*Record excerpts*.
--------------------------------------------------

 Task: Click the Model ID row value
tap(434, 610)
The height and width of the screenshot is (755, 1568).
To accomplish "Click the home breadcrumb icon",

--------------------------------------------------

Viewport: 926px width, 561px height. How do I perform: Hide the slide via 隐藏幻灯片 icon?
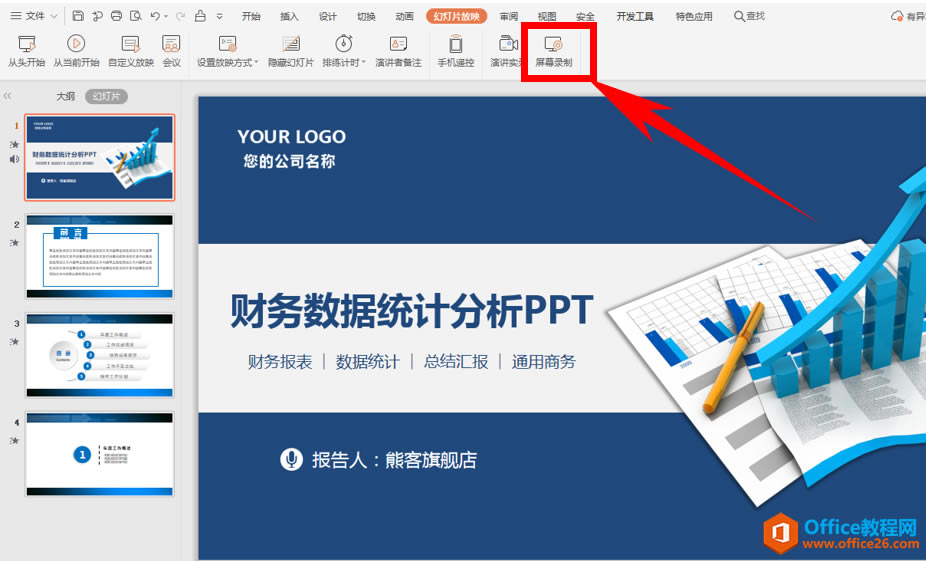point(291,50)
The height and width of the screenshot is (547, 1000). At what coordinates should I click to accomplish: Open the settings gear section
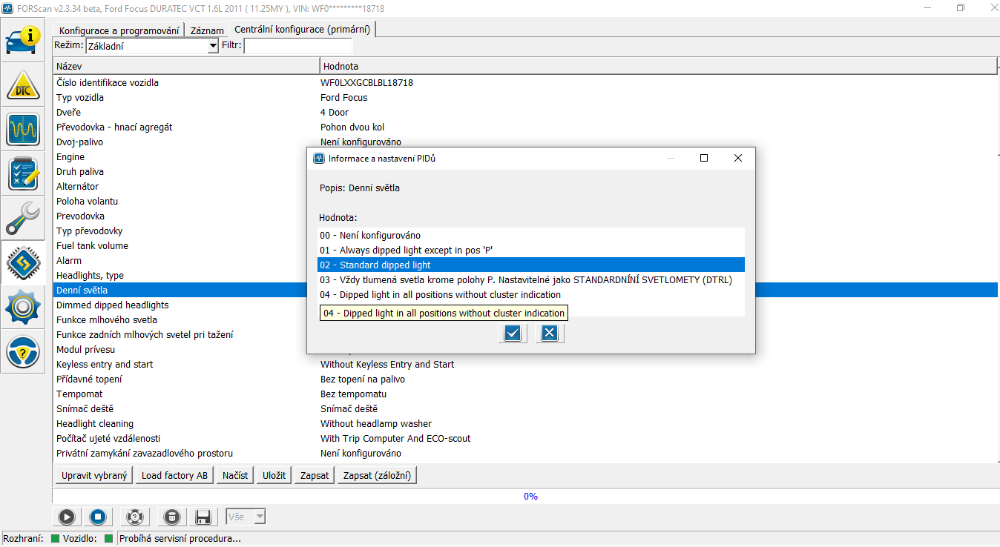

--------------------------------------------------

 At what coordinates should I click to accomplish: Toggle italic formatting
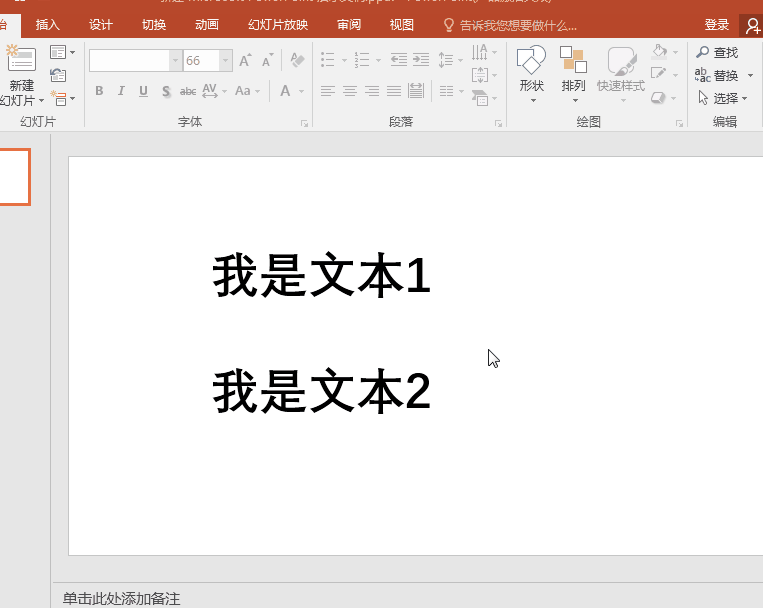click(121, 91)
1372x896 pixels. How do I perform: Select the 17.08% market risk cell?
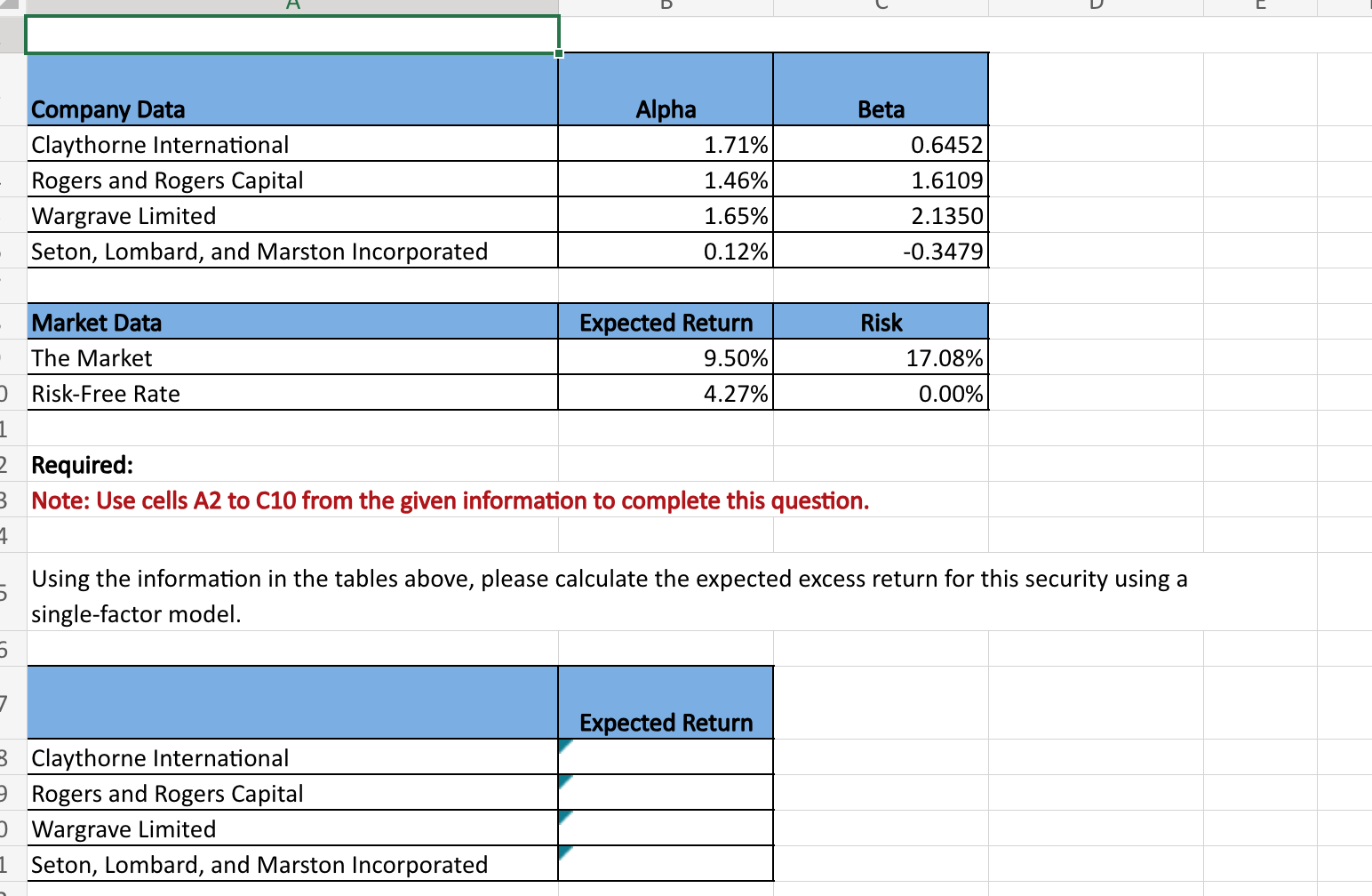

--------------------------------------------------

*Short task*.
Print the items verbatim, starting at the line containing "Task: Click the Model ID row value" and ending at the line containing "the home breadcrumb", with both of those lines included.

*Final result*.
 Task: Click the Model ID row value
tap(434, 610)
The height and width of the screenshot is (755, 1568).
To accomplish "Click the home breadcrumb icon",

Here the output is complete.